Bis vor kurzem noch lag die Urne von Günther auf einem anonymen Grabfeld, weit hinten auf dem Friedhof. Immerhin hatten wir es geschafft, ihn in Kreuzberg zu bestatten. Das war ein harter Kampf mit den staatlichen Stellen. Sie wollten ihn irgendwo auf einem Friedhof am Stadtrand beerdigen lassen. Dort sei es ein paar Euro billiger und bei einem Sozialfall müsse man sich immer für die kostengünstigste Variante entscheiden. Daraufhin haben die Freundinnen und Freunde zusammengelegt und zugesichert, den Fehlbetrag zu übernehmen. Sie wollten Günther in ihrer Nähe haben, mitten in Berlin, direkt am Südstern, gut zu erreichen für jeden.

 

Mittlerweile kenne ich die zuständigen Sachbearbeiterinnen in verschiedenen Stadtbezirken; und ich habe keinen guten Ruf bei ihnen. Ich kompliziere alles, möchte immer eine Sonderregelung durchsetzen, das koste Zeit und damit Geld und das kann sich das arme Berlin eigentlich nicht leisten.

 

Eigentlich nicht – am Ende dann aber doch, zum Glück. Es geht immerhin um letzte Wünsche, es geht um einen Menschen, der gelebt hat und trauernde Freunde und Angehörige zurück läßt. Viele kommen gerne mit ihrer Trauer zu einem Grab, legen Blumen nieder, verweilen.

 

Dadurch, dass sich die anonyme Bestattung in weiten Teilen Deutschlands durchgesetzt hat, wird es aber  schwieriger, den Ort zu identifizieren, an den man seine Trauer tragen kann. Das fanden auch die Freunde  von Günther; und so haben wir uns zusammengesetzt und weitergedacht.

 

Als Gemeinde haben wir einen Vertrag mit unserem Friedhofsverband geschlossen und ein schwer geschädigtes Erbbegräbnisfeld restauriert und damit vor dem endgültigen Verfall bewahrt. Dafür dürfen wir auf dieser Fläche nun unsere Toten bestatten und ihre Namen auf einer Tafel verzeichnen.

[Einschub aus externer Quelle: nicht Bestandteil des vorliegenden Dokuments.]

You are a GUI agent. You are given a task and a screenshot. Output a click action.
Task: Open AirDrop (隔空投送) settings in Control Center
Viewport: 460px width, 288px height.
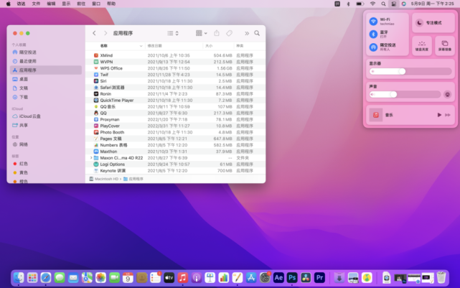(373, 47)
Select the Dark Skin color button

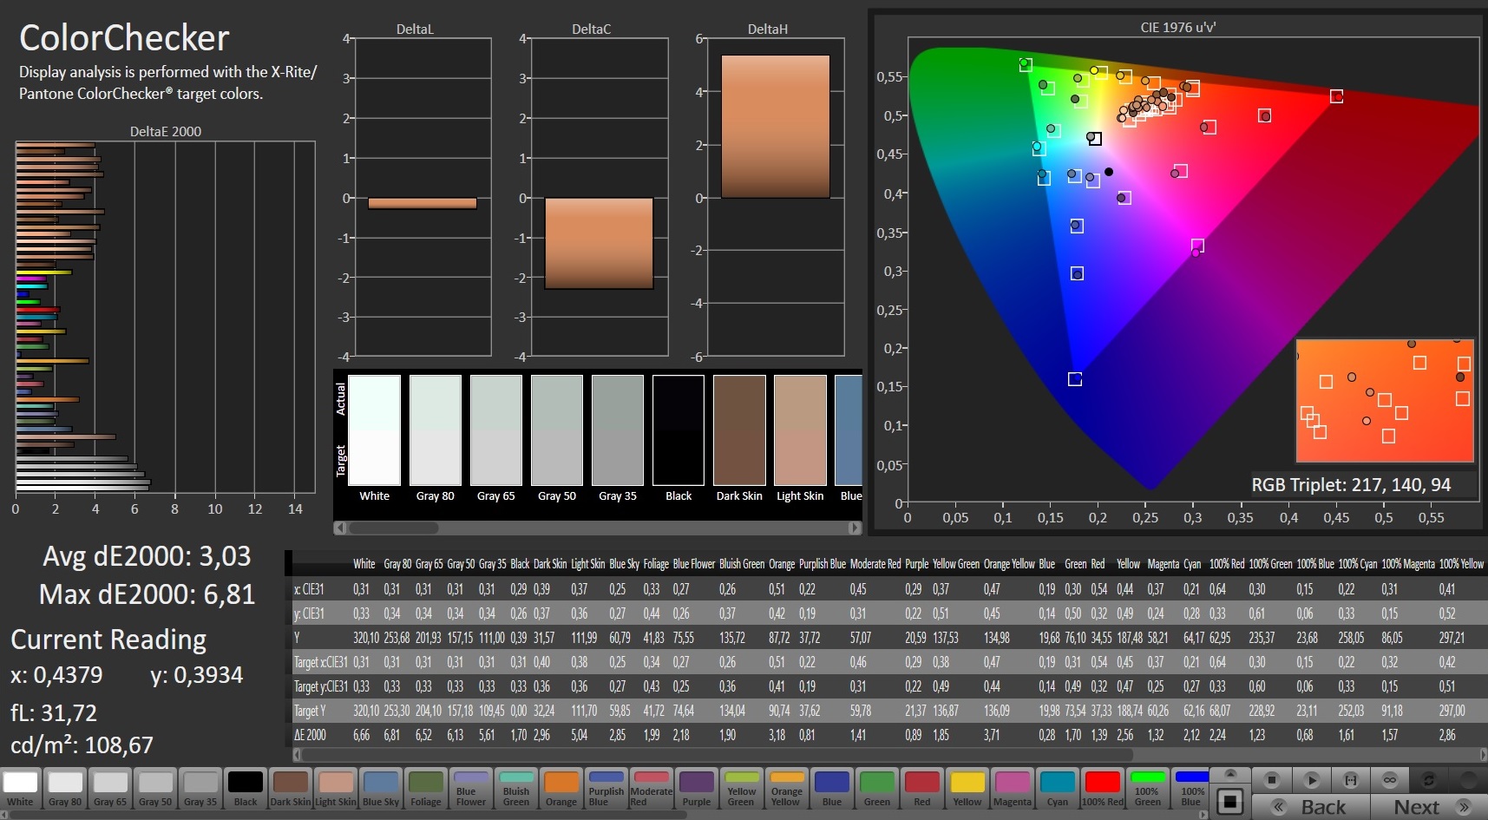[291, 788]
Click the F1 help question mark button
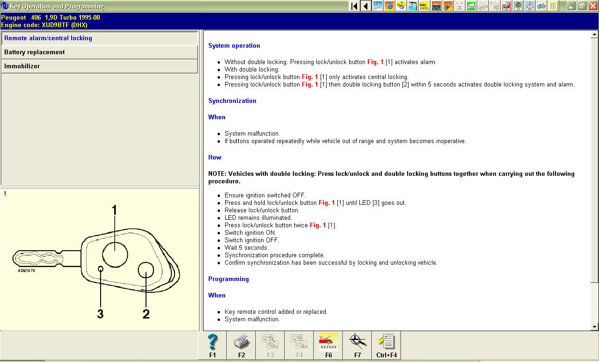Image resolution: width=599 pixels, height=362 pixels. point(212,346)
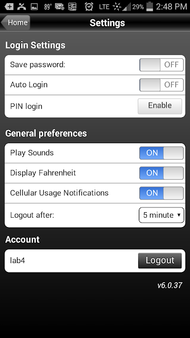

Mit unseren Konfirmandinnen und Konfirmanden werden wir die Pflege dieser Fläche übernehmen und haben damit auch einen guten Anknüpfungspunkt, um  mit diesen jungen Leuten über die großen Lebensthemen von Leid, Tod und Trauer zu reden.

 

Inzwischen wurde die Grabstelle fertiggestellt und die Urne von Günther wurde umgebettet. Sein Name ist auf der schwarzen Granitplatte zu lesen und auch das Jahr seiner Geburt und seines Todes. Es werden weitere Namen dazu kommen. Die Menschen, die dort ihre letzte Ruhe finden, werden so unterschiedlich sein, wie die Besucherinnen und Besucher der Gemeinde.

 

Der Friedhof als Ort der Erinnerung, an dem man sich trifft, für mich hat das etwas sehr Tröstliches.